2022 U-16 International Dream Cup

Tournament details
- Host country: Japan
- City: Sendai
- Dates: 8–12 June 2022
- Teams: 4 (from 3 confederations)
- Venue(s): 1 (in 1 host city)

Final positions
- Champions: Japan (4th title)

Tournament statistics
- Matches played: 6
- Goals scored: 17 (2.83 per match)
- Top scorer(s): Gaku Nawata Mark Isozaki (2 goals each)

= 2022 U-16 International Dream Cup =

The 2022 U-16 International Dream Cup (officially in U-16 インターナショナルドリームカップ2022 JAPAN presented by JFA), was the 6th edition of the U-16 International Dream Cup, an annual, international, age-restricted football tournament organized by the JFA, Japanese football's governing body. It was held in Sendai, Japan from 8 June to 12 June 2022. Japan were crowned champions for the 4th time, in an unbeaten three-win campaign.

== Format ==
The four invited teams played a round-robin tournament. A penalty-shootout were played when the match resulted in a draw. Points awarded in the group stage followed the formula of three points for a win, two points for a penalty-shootout win, one point for a penalty-shootout loss, and zero points for a loss.
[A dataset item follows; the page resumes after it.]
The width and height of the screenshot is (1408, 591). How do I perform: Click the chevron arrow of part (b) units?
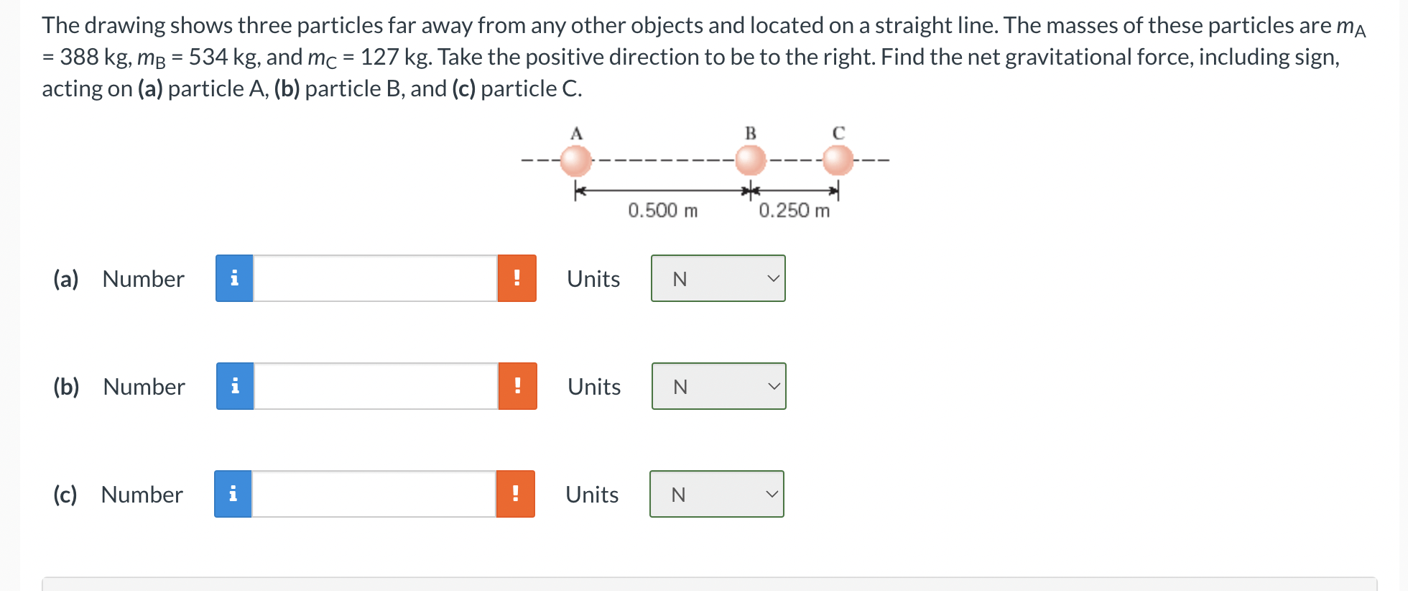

In the event, if two teams were tied in points, tie-breakers would be applied in the order of goal difference, goals scored, head-to-head result, and a fair play score based on the number of yellow and red cards.

== Venue ==

| Sendai |
|---|
| Yurtec Stadium Sendai |
| Capacity: 19,694 |
| Sendai |

== Teams ==

| Team | Confederation |
|---|---|
| Japan | AFC |
| South Korea | AFC |
| Mexico | CONCACAF |
| Uruguay | CONMEBOL |

== Standings ==

| Pos | Team | Pld | W | DW | DL | L | GF | GA | GD | Pts |
|---|---|---|---|---|---|---|---|---|---|---|
| 1st place, gold medalist(s) | Japan (H) | 3 | 3 | 0 | 0 | 0 | 9 | 0 | +9 | 9 |
| 2nd place, silver medalist(s) | Mexico | 3 | 1 | 1 | 0 | 1 | 5 | 5 | 0 | 5 |
| 3rd place, bronze medalist(s) | South Korea | 3 | 0 | 0 | 2 | 1 | 3 | 6 | −3 | 2 |
| 4 | Uruguay | 3 | 0 | 1 | 0 | 2 | 0 | 6 | −6 | 2 |

== Results ==
8 June 2022
  : Valencia 79', Garcia 84'
8 June 2022
  : Yada 7', Isozaki 40', Sugiura 51'
----
10 June 2022
  : Kim Min-sung 47', Kim Myeong-jun 52', Yang Min-hyeok 65'
  : Camacho 7', Carrillo 25', Barajas 47'
10 June 2022
  : Nawata 7', 39', Michiwaki 34', Nakajima 90'
----
12 June 2022
12 June 2022
  : Sato 54', Isozaki 69'

== See also ==
- Japan Football Association (JFA)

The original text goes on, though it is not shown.